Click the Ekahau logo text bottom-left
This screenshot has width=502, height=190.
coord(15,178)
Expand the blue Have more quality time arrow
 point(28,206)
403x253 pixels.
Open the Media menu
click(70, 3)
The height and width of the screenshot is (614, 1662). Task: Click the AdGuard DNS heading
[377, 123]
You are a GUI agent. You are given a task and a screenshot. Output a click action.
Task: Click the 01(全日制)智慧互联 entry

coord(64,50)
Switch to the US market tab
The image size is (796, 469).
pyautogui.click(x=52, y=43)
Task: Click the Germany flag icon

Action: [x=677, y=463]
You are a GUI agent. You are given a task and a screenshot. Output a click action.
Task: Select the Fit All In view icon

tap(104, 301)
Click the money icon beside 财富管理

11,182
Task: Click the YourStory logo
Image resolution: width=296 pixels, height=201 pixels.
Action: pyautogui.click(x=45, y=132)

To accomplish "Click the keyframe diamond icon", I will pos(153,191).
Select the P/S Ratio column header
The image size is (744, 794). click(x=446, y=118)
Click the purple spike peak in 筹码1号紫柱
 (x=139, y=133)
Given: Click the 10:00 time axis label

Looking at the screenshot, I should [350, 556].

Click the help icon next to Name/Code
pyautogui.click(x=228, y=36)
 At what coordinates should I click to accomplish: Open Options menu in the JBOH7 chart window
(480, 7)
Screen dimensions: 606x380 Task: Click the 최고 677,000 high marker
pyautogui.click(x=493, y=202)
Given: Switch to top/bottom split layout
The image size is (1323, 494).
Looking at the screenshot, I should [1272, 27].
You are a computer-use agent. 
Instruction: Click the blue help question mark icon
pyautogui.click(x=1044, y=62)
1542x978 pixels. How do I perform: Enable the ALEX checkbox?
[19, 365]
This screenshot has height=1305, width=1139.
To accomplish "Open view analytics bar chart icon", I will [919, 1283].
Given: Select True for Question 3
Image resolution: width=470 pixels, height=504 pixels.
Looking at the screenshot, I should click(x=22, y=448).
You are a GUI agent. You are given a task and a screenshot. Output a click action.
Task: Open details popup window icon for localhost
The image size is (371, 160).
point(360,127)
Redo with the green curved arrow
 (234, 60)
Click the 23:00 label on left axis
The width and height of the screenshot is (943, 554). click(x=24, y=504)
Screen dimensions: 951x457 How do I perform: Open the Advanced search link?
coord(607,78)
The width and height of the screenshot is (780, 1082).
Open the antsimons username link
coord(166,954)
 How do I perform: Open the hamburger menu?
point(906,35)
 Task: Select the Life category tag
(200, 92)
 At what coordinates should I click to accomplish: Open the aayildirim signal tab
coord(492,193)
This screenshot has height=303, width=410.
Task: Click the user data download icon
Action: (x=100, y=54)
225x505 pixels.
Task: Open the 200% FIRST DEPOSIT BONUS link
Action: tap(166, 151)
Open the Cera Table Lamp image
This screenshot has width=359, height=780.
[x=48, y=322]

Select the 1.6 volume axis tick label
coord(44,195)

*PROBLEM TO WORK ON*. The answer should consist of every entry, repeated word for word.

*RESULT*.
Click the Ekahau logo text bottom-left
This screenshot has width=502, height=190.
coord(15,178)
Expand the blue Have more quality time arrow
 point(28,206)
403x253 pixels.
Open the Media menu
click(70, 3)
The height and width of the screenshot is (614, 1662). Task: Click the AdGuard DNS heading
[377, 123]
You are a GUI agent. You are given a task and a screenshot. Output a click action.
Task: Click the 01(全日制)智慧互联 entry

coord(64,50)
Switch to the US market tab
The image size is (796, 469).
pyautogui.click(x=52, y=43)
Task: Click the Germany flag icon

Action: [x=677, y=463]
You are a GUI agent. You are given a task and a screenshot. Output a click action.
Task: Select the Fit All In view icon

tap(104, 301)
Click the money icon beside 财富管理

11,182
Task: Click the YourStory logo
Image resolution: width=296 pixels, height=201 pixels.
Action: pyautogui.click(x=45, y=132)

To accomplish "Click the keyframe diamond icon", I will pos(153,191).
Select the P/S Ratio column header
The image size is (744, 794). click(x=446, y=118)
Click the purple spike peak in 筹码1号紫柱
 (x=139, y=133)
Given: Click the 10:00 time axis label

Looking at the screenshot, I should [350, 556].

Click the help icon next to Name/Code
pyautogui.click(x=228, y=36)
 At what coordinates should I click to accomplish: Open Options menu in the JBOH7 chart window
(480, 7)
Screen dimensions: 606x380 Task: Click the 최고 677,000 high marker
pyautogui.click(x=493, y=202)
Given: Switch to top/bottom split layout
The image size is (1323, 494).
Looking at the screenshot, I should [1272, 27].
You are a computer-use agent. 
Instruction: Click the blue help question mark icon
pyautogui.click(x=1044, y=62)
1542x978 pixels. How do I perform: Enable the ALEX checkbox?
[19, 365]
This screenshot has height=1305, width=1139.
To accomplish "Open view analytics bar chart icon", I will [919, 1283].
Given: Select True for Question 3
Image resolution: width=470 pixels, height=504 pixels.
Looking at the screenshot, I should click(x=22, y=448).
You are a GUI agent. You are given a task and a screenshot. Output a click action.
Task: Open details popup window icon for localhost
The image size is (371, 160).
point(360,127)
Redo with the green curved arrow
 (234, 60)
Click the 23:00 label on left axis
The width and height of the screenshot is (943, 554). click(x=24, y=504)
Screen dimensions: 951x457 How do I perform: Open the Advanced search link?
coord(607,78)
The width and height of the screenshot is (780, 1082).
Open the antsimons username link
coord(166,954)
 How do I perform: Open the hamburger menu?
point(906,35)
 Task: Select the Life category tag
(200, 92)
 At what coordinates should I click to accomplish: Open the aayildirim signal tab
coord(492,193)
This screenshot has height=303, width=410.
Task: Click the user data download icon
Action: (x=100, y=54)
225x505 pixels.
Task: Open the 200% FIRST DEPOSIT BONUS link
Action: tap(166, 151)
Open the Cera Table Lamp image
This screenshot has width=359, height=780.
[x=48, y=322]

Select the 1.6 volume axis tick label
coord(44,195)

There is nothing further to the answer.